For maths-based tomfoolery enter here!

D.P. · 21 May 2007 at 08:37

Dave said:
Hmm that's iffy, on the IB you'd get no marks for that

If it's got a "3 bar equals sign" I've always been taught to derive one side by manipulating the other rather than mess around with the original identity.

equivalence is not quite the same as straight equals AFAIK.

Royality · 21 May 2007 at 20:39

Yawn! Another night, another struggle with identities...

Can anyone help with this bum of a question:

Prove the following identity - cot1/2x - tan1/2x = 2cotx

I really can't deal with the 1/2x's which aren't coefficients or indices.

Psiko · 21 May 2007 at 21:06

Well, let's start with the RHS. Try writing cotx = cosx/sinx, and then expand cosx and sinx in terms of cos(x/2) and sin(x/2) (using your normal double angle identities, but replacing x with x/2.)

I hope that helps. See if you can work it out with the hint, rather than just being given the answer.

sid · 21 May 2007 at 21:31

The reason you can't get the other solutions is because you've divided through presumably.

Thats why you can't do it, you loose a lot of other allowed solutions.

sid

Royality · 21 May 2007 at 21:42

Psiko said:
Well, let's start with the RHS. Try writing cotx = cosx/sinx, and then expand cosx and sinx in terms of cos(x/2) and sin(x/2) (using your normal double angle identities, but replacing x with x/2.)

I hope that helps. See if you can work it out with the hint, rather than just being given the answer.

I don't get what you mean when you say expand in terms of cos(X/2) etc. etc. Sigh. This is really frustrating. :mad:

Psiko · 21 May 2007 at 22:06

Do you know the double angle formulae?

sin2x = 2cosx sinx
cos2x = cos^2 x - sin^2 x

Now replace x with x/2 in these, and what do you get? Now put those into RHS = 2cotx = 2cosx/sinx. Then notice bits cancel and leave you with the LHS.

Dave · 21 May 2007 at 22:44

sid said:
The reason you can't get the other solutions is because you've divided through presumably.

Thats why you can't do it, you loose a lot of other allowed solutions.

sid

Finally someone gets what I was (ineloquently) trying to say!

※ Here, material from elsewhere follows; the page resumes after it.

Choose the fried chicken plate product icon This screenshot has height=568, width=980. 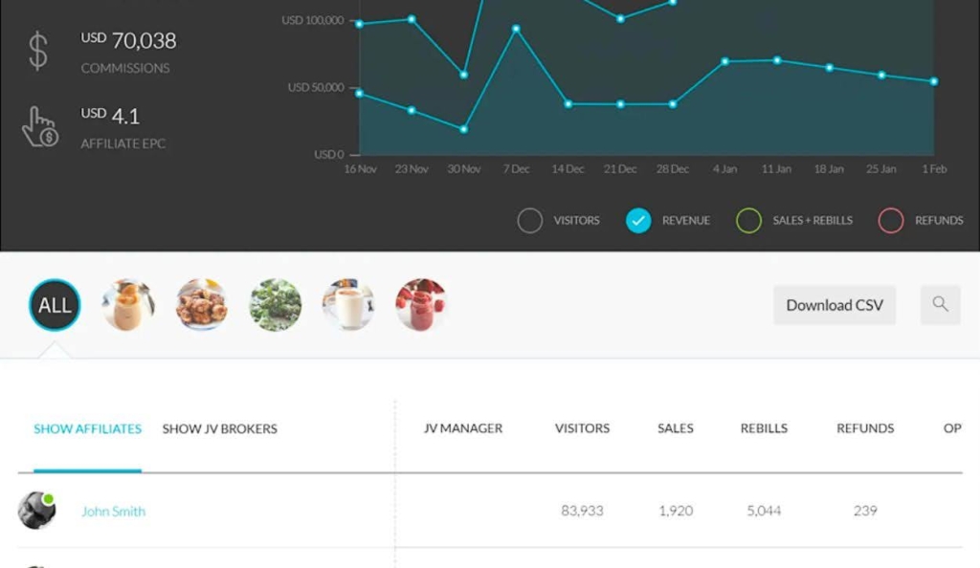coord(202,305)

I've put up a quick answer here but to do these you just need to get comfortable with manipulation using trig identities. If you unsure on how a certain step was done just ask and I'm sure someone here'll help

Royality · 21 May 2007 at 22:59

Psiko said:
Do you know the double angle formulae?

sin2x = 2cosx sinx
cos2x = cos^2 x - sin^2 x

Now replace x with x/2 in these, and what do you get? Now put those into RHS = 2cotx = 2cosx/sinx. Then notice bits cancel and leave you with the LHS.

I knew of the double angle formula just not that you could do that!

Does this make sense:

2cotA = 2.cos^2(1/2x) - 2.sin^2(1/2x) / 2.cos1/2x.sin1/2x
= cos^2(1/2x) - sin^2(1/2x) / cos1/2x.sin1/2x
= (cos1/2x.cos1/2x) - (sin1/2x.sin1/2x) / cos1/2x.sin1/2x
= cot1/2x - tan1/2x

I think i dun gone did it.

Thanks for the help.

It's really useful than sin x = cos^2(1/2x) - sin^2(1/2x) etc.

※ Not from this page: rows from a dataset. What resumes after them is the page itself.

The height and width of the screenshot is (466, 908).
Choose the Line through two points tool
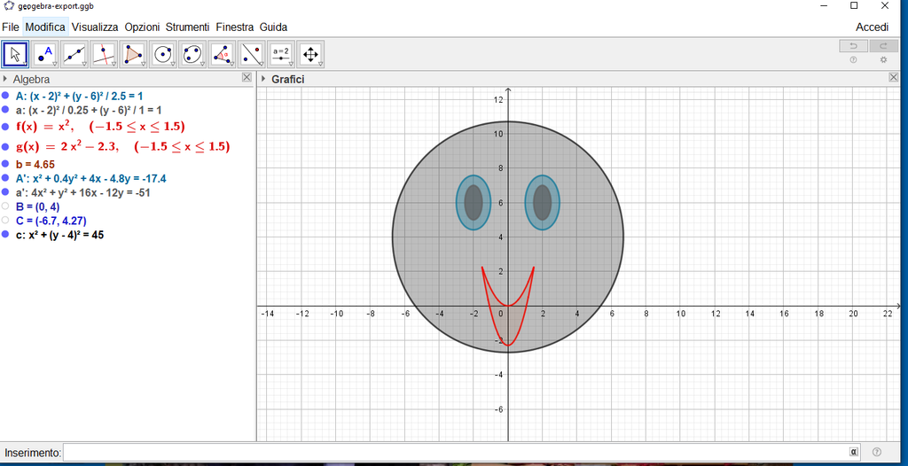pyautogui.click(x=74, y=55)
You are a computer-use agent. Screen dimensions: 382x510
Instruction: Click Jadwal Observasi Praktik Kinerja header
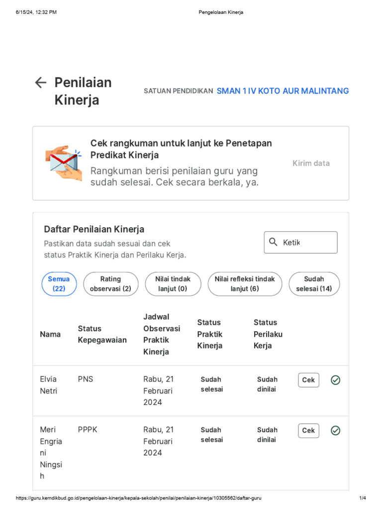pos(162,334)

Dave · 21 May 2007 at 23:03

Royality said:
Does this make sense:

2cotA = 2.cos^2(1/2x) - 2.sin^2(1/2x) / 2.cos1/2x.sin1/2x
= cos^2(1/2x) - sin^2(1/2x) / cos1/2x.sin1/2x
= (cos1/2x.cos1/2x) - (sin1/2x.sin1/2x) / cos1/2x.sin1/2x
= cot1/2x - tan1/2x

Yeah makes sense. I just edited my above post when you posted this, but I solved it slightly differently, went from the other side. As long as you have the original identity used on the formula sheet then you should be fine.